KILGORE — Kilgore College Rangerettes recently returned from a trip to England, where they performed their signature routines for an international audience.
The Birmingham International Tattoo, an event featuring performances by military, school and college marching bands from the U.S., the UK and Europe, was held Nov. 23 and 24. The Rangerettes were featured performers at the event.
This is the organization’s second performance in an official military marching tattoo as they were featured in the Basel Tattoo in Basel, Switzerland, in summer 2018, according to Kilgore College.
“It has been such an amazing opportunity to bring a little Kilgore, Texas, and the USA to the beautiful county of England,” said Rangerette Director Dana Blair.
“In the last year and a half, this group has brought their All-American flair to Basel, Switzerland, Modena and Milan, Italy and now Birmingham and London, England,” Blair said. “There is nothing more rewarding than to see these young ladies perform so beautifully and be so impressive to other performing groups from around the world. It has simply been amazing.”
The Tattoo performance was well-received, according to Blair.
“The crowd’s reaction to the girls’ performance of the high kick and special ‘Texas’ skirt routine gave us all chills,” she said. “The audience roared and absolutely loved it. We could hear so many people commenting all around us, and we were so proud.”
In addition to performing for the international audience, the Rangerettes also had the opportunity to visit historical and cultural landmarks.
“The girls also loved experiencing the culture of the English people. They visited castles, saw the Crown Jewels and the changing of the guard at Buckingham Palace.
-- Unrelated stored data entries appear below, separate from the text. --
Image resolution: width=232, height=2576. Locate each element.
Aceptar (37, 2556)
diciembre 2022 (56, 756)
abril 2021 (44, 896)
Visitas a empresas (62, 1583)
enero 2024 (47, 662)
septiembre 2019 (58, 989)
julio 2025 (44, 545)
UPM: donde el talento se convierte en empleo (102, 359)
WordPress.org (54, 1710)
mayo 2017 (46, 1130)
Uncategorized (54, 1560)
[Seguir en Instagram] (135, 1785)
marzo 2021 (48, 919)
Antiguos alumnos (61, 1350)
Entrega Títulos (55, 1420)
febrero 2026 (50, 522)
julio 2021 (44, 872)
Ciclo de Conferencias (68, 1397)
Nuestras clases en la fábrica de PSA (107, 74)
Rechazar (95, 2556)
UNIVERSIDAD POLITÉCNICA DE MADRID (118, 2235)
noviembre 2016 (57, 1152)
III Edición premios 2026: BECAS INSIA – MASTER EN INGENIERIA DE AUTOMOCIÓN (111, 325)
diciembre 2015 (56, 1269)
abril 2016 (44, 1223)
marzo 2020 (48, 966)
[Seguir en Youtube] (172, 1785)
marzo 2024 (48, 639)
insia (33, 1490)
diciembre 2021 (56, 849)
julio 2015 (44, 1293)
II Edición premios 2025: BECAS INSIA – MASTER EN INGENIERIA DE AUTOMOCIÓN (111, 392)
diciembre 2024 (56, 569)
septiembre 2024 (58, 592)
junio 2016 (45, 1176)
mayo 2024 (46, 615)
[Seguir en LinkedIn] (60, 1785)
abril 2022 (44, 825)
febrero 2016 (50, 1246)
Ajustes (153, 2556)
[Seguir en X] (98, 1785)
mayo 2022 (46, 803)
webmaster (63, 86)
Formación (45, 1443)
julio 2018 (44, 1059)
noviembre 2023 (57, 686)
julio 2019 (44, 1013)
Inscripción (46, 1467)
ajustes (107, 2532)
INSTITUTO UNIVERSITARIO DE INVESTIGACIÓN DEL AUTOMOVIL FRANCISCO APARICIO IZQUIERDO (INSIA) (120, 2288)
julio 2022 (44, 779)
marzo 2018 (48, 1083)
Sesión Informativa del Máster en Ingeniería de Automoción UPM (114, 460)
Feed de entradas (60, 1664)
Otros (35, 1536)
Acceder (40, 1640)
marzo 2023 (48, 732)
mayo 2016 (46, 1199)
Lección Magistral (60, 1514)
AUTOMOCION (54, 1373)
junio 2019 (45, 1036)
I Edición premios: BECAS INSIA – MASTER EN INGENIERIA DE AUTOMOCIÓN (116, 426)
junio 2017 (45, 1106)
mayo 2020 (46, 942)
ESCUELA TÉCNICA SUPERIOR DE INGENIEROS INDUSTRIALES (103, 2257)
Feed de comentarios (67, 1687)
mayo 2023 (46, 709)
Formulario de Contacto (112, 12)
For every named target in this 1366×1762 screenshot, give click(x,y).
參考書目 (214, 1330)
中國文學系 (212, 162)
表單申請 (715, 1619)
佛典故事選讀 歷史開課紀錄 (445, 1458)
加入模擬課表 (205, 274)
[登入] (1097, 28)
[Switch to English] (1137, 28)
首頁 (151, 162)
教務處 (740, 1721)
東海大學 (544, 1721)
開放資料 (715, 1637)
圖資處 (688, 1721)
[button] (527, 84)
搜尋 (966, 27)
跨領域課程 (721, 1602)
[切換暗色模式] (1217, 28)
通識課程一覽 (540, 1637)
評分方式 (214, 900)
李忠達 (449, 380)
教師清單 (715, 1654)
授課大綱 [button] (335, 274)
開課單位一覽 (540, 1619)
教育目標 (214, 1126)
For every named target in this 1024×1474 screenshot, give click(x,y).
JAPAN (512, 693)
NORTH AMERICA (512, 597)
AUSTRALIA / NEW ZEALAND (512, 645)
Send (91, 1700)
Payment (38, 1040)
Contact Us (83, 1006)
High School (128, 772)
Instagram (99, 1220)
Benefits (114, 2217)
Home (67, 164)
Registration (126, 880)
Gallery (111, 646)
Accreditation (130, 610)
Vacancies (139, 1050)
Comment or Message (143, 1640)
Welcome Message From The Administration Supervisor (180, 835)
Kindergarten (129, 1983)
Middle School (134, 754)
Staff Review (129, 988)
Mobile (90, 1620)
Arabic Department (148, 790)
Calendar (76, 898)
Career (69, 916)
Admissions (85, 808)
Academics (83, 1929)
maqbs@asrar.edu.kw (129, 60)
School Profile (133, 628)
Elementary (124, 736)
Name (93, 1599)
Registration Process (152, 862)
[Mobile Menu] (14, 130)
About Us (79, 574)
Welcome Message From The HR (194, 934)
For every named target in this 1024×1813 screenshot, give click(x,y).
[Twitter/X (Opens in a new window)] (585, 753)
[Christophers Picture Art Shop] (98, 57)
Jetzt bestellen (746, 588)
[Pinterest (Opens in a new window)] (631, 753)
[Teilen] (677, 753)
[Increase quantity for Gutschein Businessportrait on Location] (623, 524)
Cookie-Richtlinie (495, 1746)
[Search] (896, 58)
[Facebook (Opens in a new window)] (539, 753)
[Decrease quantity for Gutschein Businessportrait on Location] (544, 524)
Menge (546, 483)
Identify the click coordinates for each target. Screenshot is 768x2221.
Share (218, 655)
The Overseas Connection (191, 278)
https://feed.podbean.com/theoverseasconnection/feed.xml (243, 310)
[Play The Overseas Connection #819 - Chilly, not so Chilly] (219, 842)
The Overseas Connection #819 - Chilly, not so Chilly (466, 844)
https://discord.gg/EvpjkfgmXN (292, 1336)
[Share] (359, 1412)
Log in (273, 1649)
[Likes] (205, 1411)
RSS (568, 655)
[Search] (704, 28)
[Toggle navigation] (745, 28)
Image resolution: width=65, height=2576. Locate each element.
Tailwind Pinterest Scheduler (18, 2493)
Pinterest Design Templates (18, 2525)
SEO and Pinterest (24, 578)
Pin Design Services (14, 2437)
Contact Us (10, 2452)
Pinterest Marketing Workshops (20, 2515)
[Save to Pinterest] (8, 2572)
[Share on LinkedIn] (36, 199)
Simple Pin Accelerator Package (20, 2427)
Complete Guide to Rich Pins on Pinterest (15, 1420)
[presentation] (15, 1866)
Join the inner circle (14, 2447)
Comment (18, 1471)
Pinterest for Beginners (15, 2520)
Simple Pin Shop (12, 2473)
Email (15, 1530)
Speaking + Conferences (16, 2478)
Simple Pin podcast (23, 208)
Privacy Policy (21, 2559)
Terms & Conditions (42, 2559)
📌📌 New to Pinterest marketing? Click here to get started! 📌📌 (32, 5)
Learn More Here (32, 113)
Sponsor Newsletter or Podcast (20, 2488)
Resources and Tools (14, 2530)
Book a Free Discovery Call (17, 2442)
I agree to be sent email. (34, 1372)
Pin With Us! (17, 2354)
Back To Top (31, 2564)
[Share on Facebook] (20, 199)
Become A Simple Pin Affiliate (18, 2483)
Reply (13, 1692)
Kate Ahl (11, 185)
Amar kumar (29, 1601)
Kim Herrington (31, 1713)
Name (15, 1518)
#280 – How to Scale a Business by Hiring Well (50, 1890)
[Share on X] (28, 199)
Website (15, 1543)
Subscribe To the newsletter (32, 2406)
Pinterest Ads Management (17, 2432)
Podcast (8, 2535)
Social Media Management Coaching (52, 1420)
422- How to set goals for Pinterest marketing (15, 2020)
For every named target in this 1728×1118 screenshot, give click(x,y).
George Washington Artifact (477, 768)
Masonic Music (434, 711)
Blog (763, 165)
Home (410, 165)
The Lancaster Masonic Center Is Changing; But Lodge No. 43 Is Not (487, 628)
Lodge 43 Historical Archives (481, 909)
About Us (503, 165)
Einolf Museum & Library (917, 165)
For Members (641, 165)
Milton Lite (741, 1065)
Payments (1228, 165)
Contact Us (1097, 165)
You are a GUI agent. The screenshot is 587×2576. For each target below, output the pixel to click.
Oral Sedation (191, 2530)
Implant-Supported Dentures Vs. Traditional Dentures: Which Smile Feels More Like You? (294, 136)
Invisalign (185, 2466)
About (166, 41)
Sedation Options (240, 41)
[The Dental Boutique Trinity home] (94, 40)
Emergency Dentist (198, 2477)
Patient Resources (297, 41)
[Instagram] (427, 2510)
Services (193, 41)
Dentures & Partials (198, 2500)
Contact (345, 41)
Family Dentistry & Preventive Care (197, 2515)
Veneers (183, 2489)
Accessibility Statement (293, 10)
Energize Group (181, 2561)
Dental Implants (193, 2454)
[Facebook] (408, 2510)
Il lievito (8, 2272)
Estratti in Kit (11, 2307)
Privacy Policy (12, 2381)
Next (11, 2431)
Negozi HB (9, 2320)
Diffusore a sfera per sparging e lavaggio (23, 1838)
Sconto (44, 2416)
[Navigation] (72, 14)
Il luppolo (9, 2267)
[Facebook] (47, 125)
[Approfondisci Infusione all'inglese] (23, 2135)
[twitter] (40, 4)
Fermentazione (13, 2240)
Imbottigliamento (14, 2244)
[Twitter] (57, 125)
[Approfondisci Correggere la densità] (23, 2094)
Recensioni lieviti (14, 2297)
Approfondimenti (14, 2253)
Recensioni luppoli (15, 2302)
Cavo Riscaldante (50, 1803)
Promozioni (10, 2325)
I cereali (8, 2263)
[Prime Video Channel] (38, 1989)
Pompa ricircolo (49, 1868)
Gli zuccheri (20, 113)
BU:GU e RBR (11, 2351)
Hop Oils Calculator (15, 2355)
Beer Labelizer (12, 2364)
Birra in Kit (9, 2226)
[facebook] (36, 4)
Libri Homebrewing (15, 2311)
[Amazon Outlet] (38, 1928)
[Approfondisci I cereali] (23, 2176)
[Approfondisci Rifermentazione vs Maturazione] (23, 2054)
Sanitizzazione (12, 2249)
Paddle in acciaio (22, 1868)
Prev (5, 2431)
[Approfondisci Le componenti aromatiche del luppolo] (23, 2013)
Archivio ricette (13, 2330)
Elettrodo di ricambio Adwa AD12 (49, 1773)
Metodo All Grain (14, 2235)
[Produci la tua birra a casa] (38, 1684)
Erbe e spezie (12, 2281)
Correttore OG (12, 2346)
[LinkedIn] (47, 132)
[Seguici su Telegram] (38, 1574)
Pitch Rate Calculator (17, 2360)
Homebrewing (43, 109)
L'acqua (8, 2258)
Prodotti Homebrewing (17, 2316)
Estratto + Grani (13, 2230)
It was an exceptional educational experience for them,” Blair said.
The Birmingham International Tattoo, first held in 1989, is staged each year in November at the Barclaycard Arena, featuring massed military bands and displays, according to KC.
The festival features traditional military music, field gun racing, dancers, dog display teams and one of the largest groups of standard bearers with around 120 standards on parade at each performance.
Each year the event raises money for the Royal Star and Garter Homes that provide care for disabled former service men and women.